**Text and element-pointing records**.

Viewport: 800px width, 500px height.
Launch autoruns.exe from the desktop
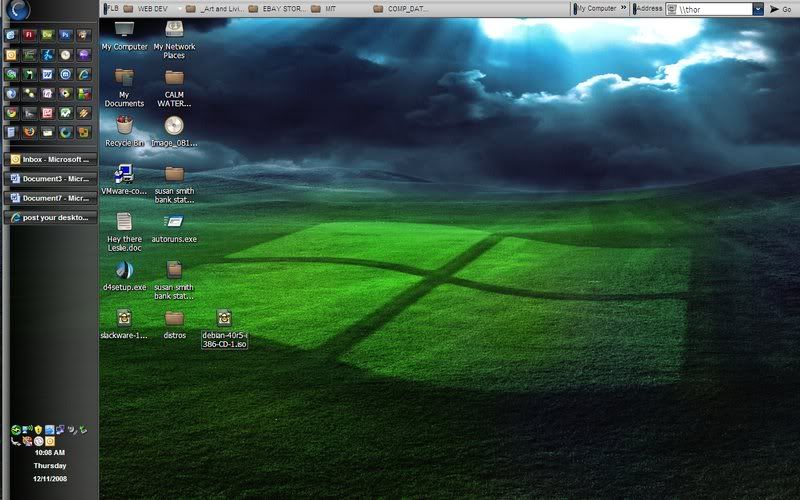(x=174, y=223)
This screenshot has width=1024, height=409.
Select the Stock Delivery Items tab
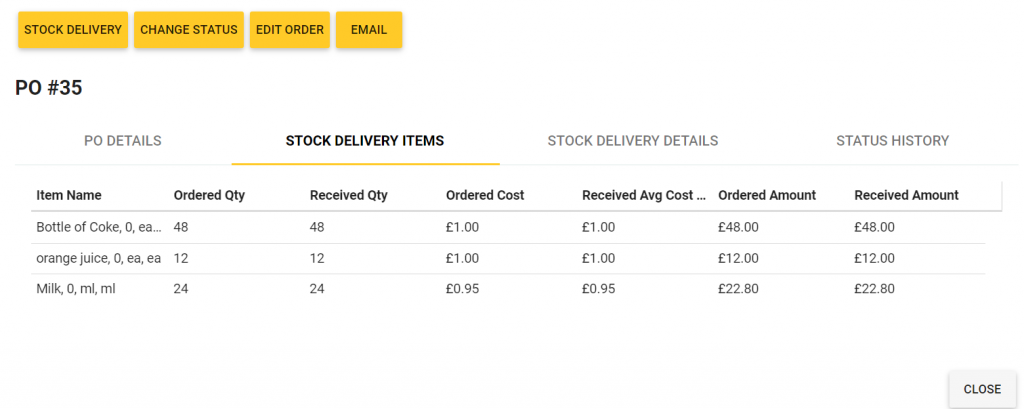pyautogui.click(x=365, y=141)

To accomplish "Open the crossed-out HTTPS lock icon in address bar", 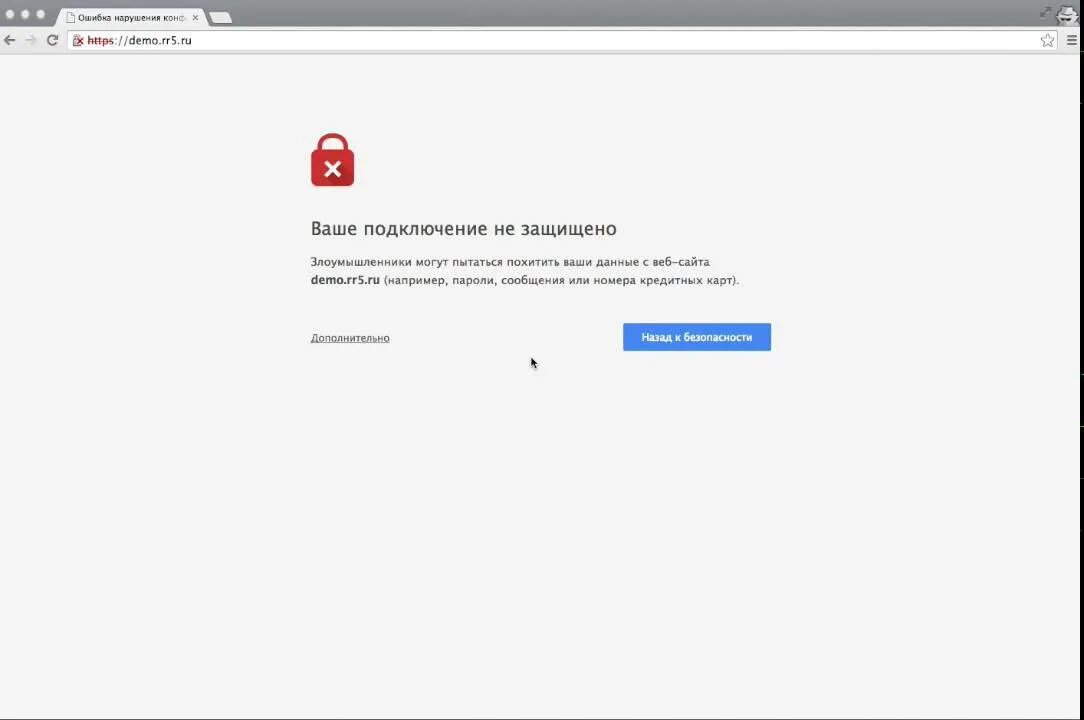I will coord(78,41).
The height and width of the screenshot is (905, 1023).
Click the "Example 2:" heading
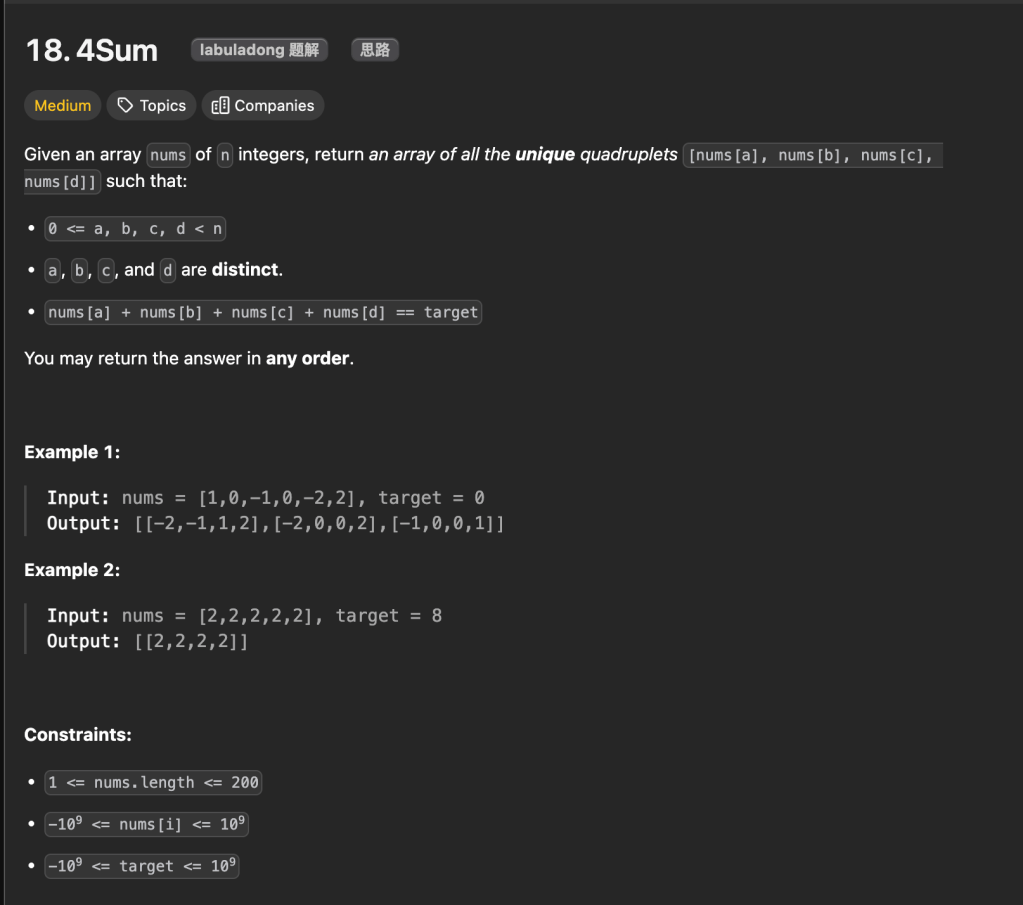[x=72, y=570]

**Stated goal**.
Arrange the rows as a two-column CSV with the columns task and location, starting at the line containing "The height and" and ending at the last row. Write one CSV line per row, put each value in a single quoted field with line breaks replaced by spaces, and leave out the pictures.

**Response to this task**.
task,location
"The height and width of the screenshot is (905, 1023). Click the ""Example 2:"" heading","[x=72, y=570]"